Researchers from the Johns Hopkins Kimmel Cancer Center and the Johns Hopkins University School of Medicine have developed a method to assess which patients with metastatic triple-negative breast cancer could benefit from immunotherapy. Immunotherapy is used to boost the body’s immune system to attack cancer cells, but only some patients respond to treatment. To identify responsive patients, predictive biomarkers are used, which indicate the response to immunotherapy, but existing biomarkers have limited accuracy. The team employed a mathematical model called quantitative systems pharmacology to generate virtual patients with triple-negative breast cancer and performed simulations with the immunotherapy drug pembrolizumab to identify biomarkers that predict treatment response.
Using data from virtual patient simulations, researchers assessed the performance of 90 biomarkers to predict treatment outcomes. They found that pretreatment biomarkers, taken before treatment initiation, had limited predictive ability, while on-treatment biomarkers, taken after treatment initiation, were better predictors of outcomes. Some commonly used biomarkers, such as PD-L1 expression and lymphocyte presence in the tumor, were more accurate when assessed before treatment initiation. Non-invasive biomarkers, such as immune cell counts in the blood, showed comparable predictive performance to tumor-based biomarkers, suggesting a less-invasive way to predict treatment response. Changes in tumor diameter, measured by CT scans early in treatment, could also predict treatment response.

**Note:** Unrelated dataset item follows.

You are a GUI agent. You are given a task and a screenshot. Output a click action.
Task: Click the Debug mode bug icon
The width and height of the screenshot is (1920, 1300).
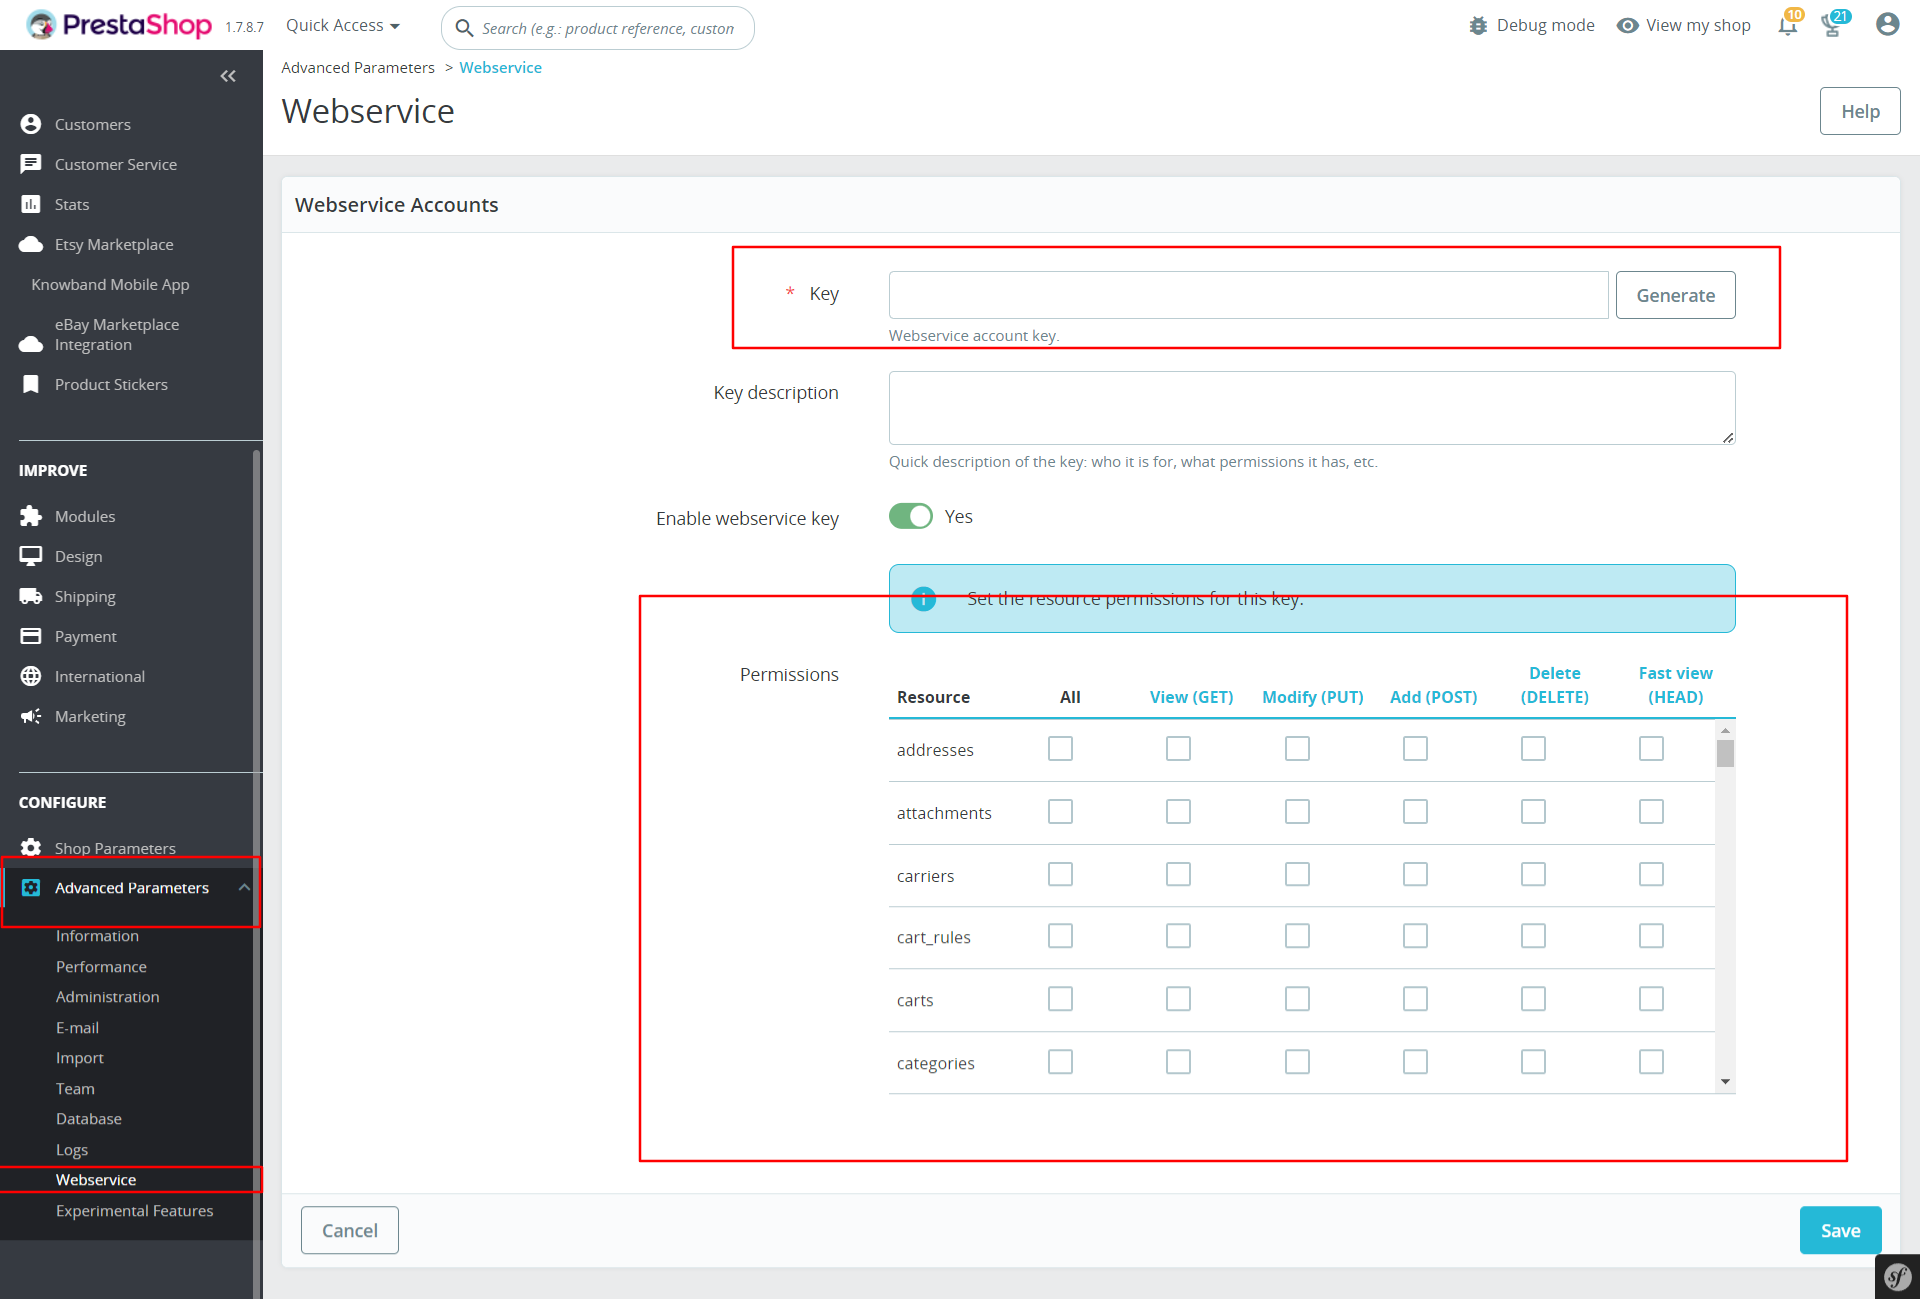(x=1478, y=26)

To validate their findings, investigators performed a virtual clinical trial selecting patients based on changes in tumor diameter at two weeks after the start of treatment. The simulated response rates increased more than two-fold, emphasizing the potential use of non-invasive biomarkers when collecting tumor biopsy samples is not feasible. By identifying predictive biomarkers, researchers aim to avoid overtreatment in patients who respond well without immunotherapy and undertreatment in those who do not respond well. This method could help in designing future clinical studies and may be replicated in other cancer types, shedding light on better patient selection for immunotherapy in metastatic breast cancer.
In a previous study, the team developed a computational model specifically focused on late-stage breast cancer where the tumor has spread to various parts of the body. The current work was supported by the National Institutes of Health and involved data from several clinical and experimental studies, which were used to develop and validate the computational model. The findings are expected to aid in patient selection for therapy and could be applied to other cancer types. Study co-authors include researchers from Johns Hopkins and Kaiser Permanente. The research was supported by the NSF and managed by The Johns Hopkins University in accordance with its conflict-of-interest policies.